Entries for locating text and elements
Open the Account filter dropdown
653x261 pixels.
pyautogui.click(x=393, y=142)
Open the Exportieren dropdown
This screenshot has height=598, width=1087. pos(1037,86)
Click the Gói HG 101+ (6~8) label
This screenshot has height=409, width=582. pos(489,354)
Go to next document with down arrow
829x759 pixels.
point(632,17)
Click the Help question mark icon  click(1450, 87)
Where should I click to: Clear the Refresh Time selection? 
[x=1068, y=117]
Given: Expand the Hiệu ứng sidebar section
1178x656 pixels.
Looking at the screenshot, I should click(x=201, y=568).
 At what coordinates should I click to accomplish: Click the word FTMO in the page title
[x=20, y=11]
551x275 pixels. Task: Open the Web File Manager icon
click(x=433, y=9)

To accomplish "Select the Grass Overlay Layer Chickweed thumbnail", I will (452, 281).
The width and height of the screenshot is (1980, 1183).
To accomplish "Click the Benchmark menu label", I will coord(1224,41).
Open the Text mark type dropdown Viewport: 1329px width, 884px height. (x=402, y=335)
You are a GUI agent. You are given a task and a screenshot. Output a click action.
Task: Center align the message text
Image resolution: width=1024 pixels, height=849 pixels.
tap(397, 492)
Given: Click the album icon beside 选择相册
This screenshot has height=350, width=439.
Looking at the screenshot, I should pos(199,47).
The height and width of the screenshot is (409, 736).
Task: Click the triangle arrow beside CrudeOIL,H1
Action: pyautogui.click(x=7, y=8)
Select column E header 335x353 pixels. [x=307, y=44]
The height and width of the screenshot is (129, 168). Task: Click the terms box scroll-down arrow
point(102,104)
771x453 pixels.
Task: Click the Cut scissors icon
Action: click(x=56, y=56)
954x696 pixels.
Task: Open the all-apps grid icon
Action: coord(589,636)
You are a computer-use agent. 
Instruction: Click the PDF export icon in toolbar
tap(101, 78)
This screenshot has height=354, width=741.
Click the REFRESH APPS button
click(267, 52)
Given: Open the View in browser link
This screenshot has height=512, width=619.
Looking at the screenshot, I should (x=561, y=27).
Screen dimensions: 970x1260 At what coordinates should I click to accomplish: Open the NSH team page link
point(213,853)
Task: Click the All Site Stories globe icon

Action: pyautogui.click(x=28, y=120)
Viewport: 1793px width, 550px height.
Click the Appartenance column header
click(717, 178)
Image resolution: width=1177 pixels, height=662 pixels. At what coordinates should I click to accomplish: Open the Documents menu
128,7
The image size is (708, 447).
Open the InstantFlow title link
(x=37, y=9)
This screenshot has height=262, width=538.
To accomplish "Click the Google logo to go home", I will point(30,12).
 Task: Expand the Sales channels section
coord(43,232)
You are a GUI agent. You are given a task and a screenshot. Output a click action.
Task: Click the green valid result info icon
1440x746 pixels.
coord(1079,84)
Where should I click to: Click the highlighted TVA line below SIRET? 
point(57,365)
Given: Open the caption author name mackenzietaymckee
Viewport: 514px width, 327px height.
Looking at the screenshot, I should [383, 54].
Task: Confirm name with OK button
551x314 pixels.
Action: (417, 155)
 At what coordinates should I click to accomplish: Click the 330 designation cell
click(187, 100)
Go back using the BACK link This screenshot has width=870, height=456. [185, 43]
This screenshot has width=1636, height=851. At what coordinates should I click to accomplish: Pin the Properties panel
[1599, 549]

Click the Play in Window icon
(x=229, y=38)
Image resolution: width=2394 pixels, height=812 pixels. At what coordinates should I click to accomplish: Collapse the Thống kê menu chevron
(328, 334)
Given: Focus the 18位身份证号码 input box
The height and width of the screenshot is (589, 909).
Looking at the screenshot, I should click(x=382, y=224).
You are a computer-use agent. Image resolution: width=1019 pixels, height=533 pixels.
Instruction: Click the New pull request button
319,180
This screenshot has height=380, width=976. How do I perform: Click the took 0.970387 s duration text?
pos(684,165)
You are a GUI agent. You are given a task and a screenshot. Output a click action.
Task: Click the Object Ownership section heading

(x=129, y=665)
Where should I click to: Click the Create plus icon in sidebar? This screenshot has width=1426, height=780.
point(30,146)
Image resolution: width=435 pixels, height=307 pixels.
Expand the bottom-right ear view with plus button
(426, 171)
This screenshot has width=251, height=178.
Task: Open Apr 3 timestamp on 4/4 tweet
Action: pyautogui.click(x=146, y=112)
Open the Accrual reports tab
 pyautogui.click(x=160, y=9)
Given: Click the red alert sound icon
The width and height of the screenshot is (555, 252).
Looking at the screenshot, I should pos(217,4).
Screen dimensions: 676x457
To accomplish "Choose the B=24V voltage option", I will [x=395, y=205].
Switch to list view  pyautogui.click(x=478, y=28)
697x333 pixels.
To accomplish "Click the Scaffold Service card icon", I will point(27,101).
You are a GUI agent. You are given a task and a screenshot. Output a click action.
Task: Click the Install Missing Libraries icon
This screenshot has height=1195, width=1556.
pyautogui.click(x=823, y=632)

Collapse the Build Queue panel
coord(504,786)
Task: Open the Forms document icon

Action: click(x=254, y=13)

(Your instructions)
Rewrite all of the items above, swapping every occurrence of "accomplish" for "complete" and leaving everything else unchanged.

(Right answer)
Open the Account filter dropdown
653x261 pixels.
pyautogui.click(x=393, y=142)
Open the Exportieren dropdown
This screenshot has height=598, width=1087. pos(1037,86)
Click the Gói HG 101+ (6~8) label
This screenshot has height=409, width=582. pos(489,354)
Go to next document with down arrow
829x759 pixels.
point(632,17)
Click the Help question mark icon  click(1450, 87)
Where should I click to: Clear the Refresh Time selection? 
[x=1068, y=117]
Given: Expand the Hiệu ứng sidebar section
1178x656 pixels.
Looking at the screenshot, I should click(x=201, y=568).
 At what coordinates should I click to complete: Click the word FTMO in the page title
[x=20, y=11]
551x275 pixels. Task: Open the Web File Manager icon
click(x=433, y=9)

To complete "Select the Grass Overlay Layer Chickweed thumbnail", I will (452, 281).
The width and height of the screenshot is (1980, 1183).
To complete "Click the Benchmark menu label", I will coord(1224,41).
Open the Text mark type dropdown Viewport: 1329px width, 884px height. (x=402, y=335)
You are a GUI agent. You are given a task and a screenshot. Output a click action.
Task: Center align the message text
Image resolution: width=1024 pixels, height=849 pixels.
tap(397, 492)
Given: Click the album icon beside 选择相册
This screenshot has height=350, width=439.
Looking at the screenshot, I should pos(199,47).
The height and width of the screenshot is (409, 736).
Task: Click the triangle arrow beside CrudeOIL,H1
Action: pyautogui.click(x=7, y=8)
Select column E header 335x353 pixels. [x=307, y=44]
The height and width of the screenshot is (129, 168). Task: Click the terms box scroll-down arrow
point(102,104)
771x453 pixels.
Task: Click the Cut scissors icon
Action: click(x=56, y=56)
954x696 pixels.
Task: Open the all-apps grid icon
Action: coord(589,636)
You are a computer-use agent. 
Instruction: Click the PDF export icon in toolbar
tap(101, 78)
This screenshot has height=354, width=741.
Click the REFRESH APPS button
click(267, 52)
Given: Open the View in browser link
This screenshot has height=512, width=619.
Looking at the screenshot, I should (x=561, y=27).
Screen dimensions: 970x1260 At what coordinates should I click to complete: Open the NSH team page link
point(213,853)
Task: Click the All Site Stories globe icon

Action: pyautogui.click(x=28, y=120)
Viewport: 1793px width, 550px height.
Click the Appartenance column header
click(717, 178)
Image resolution: width=1177 pixels, height=662 pixels. At what coordinates should I click to complete: Open the Documents menu
128,7
The image size is (708, 447).
Open the InstantFlow title link
(x=37, y=9)
This screenshot has height=262, width=538.
To complete "Click the Google logo to go home", I will point(30,12).
 Task: Expand the Sales channels section
coord(43,232)
You are a GUI agent. You are given a task and a screenshot. Output a click action.
Task: Click the green valid result info icon
1440x746 pixels.
coord(1079,84)
Where should I click to: Click the highlighted TVA line below SIRET? 
point(57,365)
Given: Open the caption author name mackenzietaymckee
Viewport: 514px width, 327px height.
Looking at the screenshot, I should [383, 54].
Task: Confirm name with OK button
551x314 pixels.
Action: (417, 155)
 At what coordinates should I click to complete: Click the 330 designation cell
click(187, 100)
Go back using the BACK link This screenshot has width=870, height=456. [185, 43]
This screenshot has width=1636, height=851. At what coordinates should I click to complete: Pin the Properties panel
[1599, 549]

Click the Play in Window icon
(x=229, y=38)
Image resolution: width=2394 pixels, height=812 pixels. At what coordinates should I click to complete: Collapse the Thống kê menu chevron
(328, 334)
Given: Focus the 18位身份证号码 input box
The height and width of the screenshot is (589, 909).
Looking at the screenshot, I should click(x=382, y=224).
You are a computer-use agent. Image resolution: width=1019 pixels, height=533 pixels.
Instruction: Click the New pull request button
319,180
This screenshot has height=380, width=976. How do I perform: Click the took 0.970387 s duration text?
pos(684,165)
You are a GUI agent. You are given a task and a screenshot. Output a click action.
Task: Click the Object Ownership section heading

(x=129, y=665)
Where should I click to: Click the Create plus icon in sidebar? This screenshot has width=1426, height=780.
point(30,146)
Image resolution: width=435 pixels, height=307 pixels.
Expand the bottom-right ear view with plus button
(426, 171)
This screenshot has width=251, height=178.
Task: Open Apr 3 timestamp on 4/4 tweet
Action: pyautogui.click(x=146, y=112)
Open the Accrual reports tab
 pyautogui.click(x=160, y=9)
Given: Click the red alert sound icon
The width and height of the screenshot is (555, 252).
Looking at the screenshot, I should pos(217,4).
Screen dimensions: 676x457
To complete "Choose the B=24V voltage option", I will [x=395, y=205].
Switch to list view  pyautogui.click(x=478, y=28)
697x333 pixels.
To complete "Click the Scaffold Service card icon", I will point(27,101).
You are a GUI agent. You are given a task and a screenshot. Output a click action.
Task: Click the Install Missing Libraries icon
This screenshot has height=1195, width=1556.
pyautogui.click(x=823, y=632)

Collapse the Build Queue panel
coord(504,786)
Task: Open the Forms document icon

Action: click(x=254, y=13)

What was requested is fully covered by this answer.